Greater people-to-people exchanges are a good way for both sides to understand each other in terms of culture, which is particularly important from a business perspective.

BRINK Asia: How important an economic driver is tourism in the relationship between the two regions/economies?

Mr. Poonpatpibul: We have seen that countries in the ASEAN region have benefited quickly and significantly because of the growing number of tourists from China. In countries such as Vietnam and Thailand, for example, the share of Chinese tourists of all tourists is currently about 25 percent. In Thailand, revenue from Chinese tourism accounted for about 3 percent of GDP in 2017, which is huge.

It is clear that if a country’s tourism infrastructure is ready, Chinese tourists will come. The latest numbers suggest that the number of Chinese tourists in the region stood at 24 million in 2017. Now, that is less than 2 percent of the Chinese population, so there is still huge room for increasing the number of Chinese tourists in the region. And there is resultantly huge scope for increasing tourism-related revenue. It is about whether ASEAN countries can take in more tourists.

Likewise, China can benefit from an influx of tourists from ASEAN, too. In 2017, China received about 8 million tourists from ASEAN, so there is ample room for greater revenue to be had from tourism-related activity.

The gain from the growth in tourism numbers is not just in terms of the increase in revenues. One important intangible is that greater people-to-people exchanges are a good way for both sides to understand each other better in terms of culture and mindsets, which is particularly important from a business perspective. In my view, Chinese business people have started understanding the ASEAN region better.

BRINK Asia: What are the key areas in which ASEAN and China should coordinate in the coming years?

Mr. Poonpatpibul: The first is investment. As we see, policies to facilitate investment will be crucial to enhance a greater flow of investments.
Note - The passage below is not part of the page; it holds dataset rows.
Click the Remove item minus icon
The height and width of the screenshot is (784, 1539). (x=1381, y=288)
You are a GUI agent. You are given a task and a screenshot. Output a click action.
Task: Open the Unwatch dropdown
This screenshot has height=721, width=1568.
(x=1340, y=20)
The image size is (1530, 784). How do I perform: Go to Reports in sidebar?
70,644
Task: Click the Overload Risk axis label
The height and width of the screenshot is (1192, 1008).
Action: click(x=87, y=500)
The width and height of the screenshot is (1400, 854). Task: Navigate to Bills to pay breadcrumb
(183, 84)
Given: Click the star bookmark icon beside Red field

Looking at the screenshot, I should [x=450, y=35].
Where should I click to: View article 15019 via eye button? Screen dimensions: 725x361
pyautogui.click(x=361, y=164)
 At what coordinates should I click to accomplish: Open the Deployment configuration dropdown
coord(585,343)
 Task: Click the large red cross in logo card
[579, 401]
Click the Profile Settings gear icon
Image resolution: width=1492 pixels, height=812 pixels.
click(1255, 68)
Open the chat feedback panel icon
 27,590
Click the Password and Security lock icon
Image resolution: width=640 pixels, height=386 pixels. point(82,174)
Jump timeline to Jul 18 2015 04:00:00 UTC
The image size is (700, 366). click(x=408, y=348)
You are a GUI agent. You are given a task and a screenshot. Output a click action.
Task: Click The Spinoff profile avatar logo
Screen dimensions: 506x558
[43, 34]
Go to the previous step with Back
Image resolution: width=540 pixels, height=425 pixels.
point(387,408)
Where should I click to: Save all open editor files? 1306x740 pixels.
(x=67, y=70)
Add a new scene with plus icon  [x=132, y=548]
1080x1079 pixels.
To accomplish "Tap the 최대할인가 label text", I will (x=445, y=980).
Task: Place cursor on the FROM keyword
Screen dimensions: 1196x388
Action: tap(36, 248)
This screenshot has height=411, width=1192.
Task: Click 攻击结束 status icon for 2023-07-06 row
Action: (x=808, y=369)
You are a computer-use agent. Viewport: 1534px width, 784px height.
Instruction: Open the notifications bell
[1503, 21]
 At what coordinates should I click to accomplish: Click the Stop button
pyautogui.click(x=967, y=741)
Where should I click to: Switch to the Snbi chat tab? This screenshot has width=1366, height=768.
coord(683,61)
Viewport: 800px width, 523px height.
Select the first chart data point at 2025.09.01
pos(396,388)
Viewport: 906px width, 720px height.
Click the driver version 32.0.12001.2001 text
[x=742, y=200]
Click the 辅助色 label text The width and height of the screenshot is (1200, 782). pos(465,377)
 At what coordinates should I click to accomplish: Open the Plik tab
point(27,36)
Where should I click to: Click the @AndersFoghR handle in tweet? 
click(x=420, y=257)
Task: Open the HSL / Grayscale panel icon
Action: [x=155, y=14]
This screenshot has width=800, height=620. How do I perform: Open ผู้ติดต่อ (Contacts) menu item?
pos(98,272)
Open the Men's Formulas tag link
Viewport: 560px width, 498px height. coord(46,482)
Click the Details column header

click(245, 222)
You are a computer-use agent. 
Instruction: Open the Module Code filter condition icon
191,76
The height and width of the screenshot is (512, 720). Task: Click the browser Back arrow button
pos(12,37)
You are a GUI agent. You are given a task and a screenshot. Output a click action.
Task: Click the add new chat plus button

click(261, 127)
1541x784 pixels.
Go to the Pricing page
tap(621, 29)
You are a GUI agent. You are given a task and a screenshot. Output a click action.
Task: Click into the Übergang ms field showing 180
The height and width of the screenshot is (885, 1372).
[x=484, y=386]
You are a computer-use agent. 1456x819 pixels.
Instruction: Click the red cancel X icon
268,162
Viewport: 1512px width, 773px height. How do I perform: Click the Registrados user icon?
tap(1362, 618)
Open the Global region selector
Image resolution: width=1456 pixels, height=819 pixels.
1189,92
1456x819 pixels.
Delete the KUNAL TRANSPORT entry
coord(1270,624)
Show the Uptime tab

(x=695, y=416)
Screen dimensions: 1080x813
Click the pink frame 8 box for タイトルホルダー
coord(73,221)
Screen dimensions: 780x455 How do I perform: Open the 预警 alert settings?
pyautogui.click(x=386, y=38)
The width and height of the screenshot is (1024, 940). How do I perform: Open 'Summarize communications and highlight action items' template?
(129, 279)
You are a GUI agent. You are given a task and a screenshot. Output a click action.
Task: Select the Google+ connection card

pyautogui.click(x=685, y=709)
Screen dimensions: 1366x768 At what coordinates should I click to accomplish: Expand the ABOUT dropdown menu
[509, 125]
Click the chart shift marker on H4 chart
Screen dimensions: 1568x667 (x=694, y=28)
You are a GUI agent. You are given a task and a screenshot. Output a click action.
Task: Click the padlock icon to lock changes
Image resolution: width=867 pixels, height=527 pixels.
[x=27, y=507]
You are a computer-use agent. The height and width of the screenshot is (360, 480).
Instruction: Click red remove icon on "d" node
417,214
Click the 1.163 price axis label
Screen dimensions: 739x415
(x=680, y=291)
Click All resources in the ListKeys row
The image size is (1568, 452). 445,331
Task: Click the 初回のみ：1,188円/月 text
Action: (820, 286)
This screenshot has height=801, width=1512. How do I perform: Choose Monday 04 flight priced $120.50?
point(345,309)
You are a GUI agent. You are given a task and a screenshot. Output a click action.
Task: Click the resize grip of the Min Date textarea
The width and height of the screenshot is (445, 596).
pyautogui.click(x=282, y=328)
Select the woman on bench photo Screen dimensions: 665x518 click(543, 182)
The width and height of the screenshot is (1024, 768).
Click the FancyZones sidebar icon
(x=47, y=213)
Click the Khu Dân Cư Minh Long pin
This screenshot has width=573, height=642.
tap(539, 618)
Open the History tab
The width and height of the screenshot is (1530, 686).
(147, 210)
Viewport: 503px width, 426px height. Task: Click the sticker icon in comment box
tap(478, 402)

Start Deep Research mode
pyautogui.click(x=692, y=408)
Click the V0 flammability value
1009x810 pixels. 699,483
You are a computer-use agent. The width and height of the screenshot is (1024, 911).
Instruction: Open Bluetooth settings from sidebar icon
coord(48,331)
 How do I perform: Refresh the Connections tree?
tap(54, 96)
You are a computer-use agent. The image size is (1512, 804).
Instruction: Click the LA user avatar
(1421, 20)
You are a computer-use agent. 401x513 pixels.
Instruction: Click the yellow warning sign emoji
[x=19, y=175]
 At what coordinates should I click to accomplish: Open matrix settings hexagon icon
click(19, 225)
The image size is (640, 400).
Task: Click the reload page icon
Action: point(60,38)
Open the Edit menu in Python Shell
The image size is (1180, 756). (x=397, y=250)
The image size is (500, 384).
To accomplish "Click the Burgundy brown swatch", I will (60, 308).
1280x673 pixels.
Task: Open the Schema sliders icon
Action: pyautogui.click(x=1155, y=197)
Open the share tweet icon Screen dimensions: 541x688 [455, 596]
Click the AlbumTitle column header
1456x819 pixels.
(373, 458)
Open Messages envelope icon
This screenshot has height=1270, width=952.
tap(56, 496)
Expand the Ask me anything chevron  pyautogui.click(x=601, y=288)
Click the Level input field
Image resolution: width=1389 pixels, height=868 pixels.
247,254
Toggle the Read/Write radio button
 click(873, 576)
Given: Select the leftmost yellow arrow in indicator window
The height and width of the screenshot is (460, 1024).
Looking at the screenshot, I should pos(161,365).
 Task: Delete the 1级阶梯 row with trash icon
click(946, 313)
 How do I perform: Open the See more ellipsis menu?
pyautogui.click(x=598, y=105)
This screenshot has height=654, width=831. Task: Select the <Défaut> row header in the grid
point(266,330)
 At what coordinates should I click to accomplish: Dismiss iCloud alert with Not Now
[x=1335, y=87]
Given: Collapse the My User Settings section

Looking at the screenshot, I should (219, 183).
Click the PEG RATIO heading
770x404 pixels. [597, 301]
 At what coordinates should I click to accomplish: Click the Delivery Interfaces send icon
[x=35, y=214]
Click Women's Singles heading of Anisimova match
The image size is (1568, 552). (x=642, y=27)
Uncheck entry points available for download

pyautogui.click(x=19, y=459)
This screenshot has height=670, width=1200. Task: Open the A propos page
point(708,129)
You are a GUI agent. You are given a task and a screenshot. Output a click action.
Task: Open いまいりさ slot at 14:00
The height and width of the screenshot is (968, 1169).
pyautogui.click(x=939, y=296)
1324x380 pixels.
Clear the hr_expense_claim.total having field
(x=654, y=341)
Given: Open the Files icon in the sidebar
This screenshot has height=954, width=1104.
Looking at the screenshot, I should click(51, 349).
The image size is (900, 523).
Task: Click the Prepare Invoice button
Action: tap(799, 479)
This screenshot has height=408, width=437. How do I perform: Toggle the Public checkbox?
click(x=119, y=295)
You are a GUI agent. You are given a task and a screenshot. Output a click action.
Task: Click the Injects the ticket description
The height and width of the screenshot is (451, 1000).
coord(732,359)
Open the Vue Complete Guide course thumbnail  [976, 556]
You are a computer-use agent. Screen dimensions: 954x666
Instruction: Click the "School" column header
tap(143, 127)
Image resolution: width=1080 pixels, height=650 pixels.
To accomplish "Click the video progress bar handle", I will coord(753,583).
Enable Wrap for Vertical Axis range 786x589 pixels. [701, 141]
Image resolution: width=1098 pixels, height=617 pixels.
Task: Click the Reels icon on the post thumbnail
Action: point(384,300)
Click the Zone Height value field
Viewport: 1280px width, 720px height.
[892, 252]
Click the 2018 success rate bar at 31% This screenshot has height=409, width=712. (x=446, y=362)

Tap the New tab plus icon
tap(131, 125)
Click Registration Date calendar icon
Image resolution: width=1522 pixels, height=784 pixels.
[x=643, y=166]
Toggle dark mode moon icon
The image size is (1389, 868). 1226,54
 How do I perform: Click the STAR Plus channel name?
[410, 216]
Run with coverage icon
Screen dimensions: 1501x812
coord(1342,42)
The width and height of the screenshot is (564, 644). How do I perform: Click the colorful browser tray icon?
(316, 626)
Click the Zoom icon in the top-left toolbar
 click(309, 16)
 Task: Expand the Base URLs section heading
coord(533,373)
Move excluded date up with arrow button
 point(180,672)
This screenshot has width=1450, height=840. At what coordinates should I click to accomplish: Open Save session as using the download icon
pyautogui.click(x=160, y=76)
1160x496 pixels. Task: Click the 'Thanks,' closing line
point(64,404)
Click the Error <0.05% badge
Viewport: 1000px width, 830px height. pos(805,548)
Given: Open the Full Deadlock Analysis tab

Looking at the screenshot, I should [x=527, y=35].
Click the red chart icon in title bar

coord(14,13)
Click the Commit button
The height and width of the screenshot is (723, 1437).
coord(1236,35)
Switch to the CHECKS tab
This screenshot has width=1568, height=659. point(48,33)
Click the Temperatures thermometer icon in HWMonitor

Another area that is often talked about is connectivity. The Belt and Road Initiative will help link China and ASEAN more closely. If this proceeds well, it will help a lot with furthering trade and investment links and overall economic integration. This assumes greater importance in the current macroeconomic context underlined by a trend of growing trade and technology protectionism. I believe that if we can strengthen physical linkages between the two sides, we will be able to thrive by relying on demand within the wider region, which is huge, especially given that this region is expected to continue seeing faster economic growth than anywhere else.

BRINK Asia: In your view, is the BRI complementary to ASEAN connectivity objectives such as the Master Plan on ASEAN Connectivity 2025, or could there be a tussle between the two?

Mr. Poonpatpibul: I definitely see the two as complementary. With the BRI, things can move quickly based on funding from China after the needs and the ability to service debt over the long term have been carefully assessed. I view that it is important for ASEAN to work as a group with China. If that can happen, then the progress will be quicker.

I think, instead of looking to have these initiatives on a bilateral basis with China, it may be better for the region at large to also engage in these as a group, as that will enable the region to have good synergies between the BRI and the Master Plan on ASEAN Connectivity; and it will help make infrastructure connectivity seamless.

Chaipat Poonpatpibul

Group Head and Lead Economist – Surveillance at ASEAN+3 Macroeconomic Research Office (AMRO)

Chaipat Poonpatpibul’s responsibilities at AMRO include conducting country macroeconomic assessments, producing research works related to macroeconomic and financial stability as well as providing in-house training programs. He has varied expertise in macroeconomics, policy analysis and research as well as international cooperation from working in various capacities at a central bank as well as international financial institutions.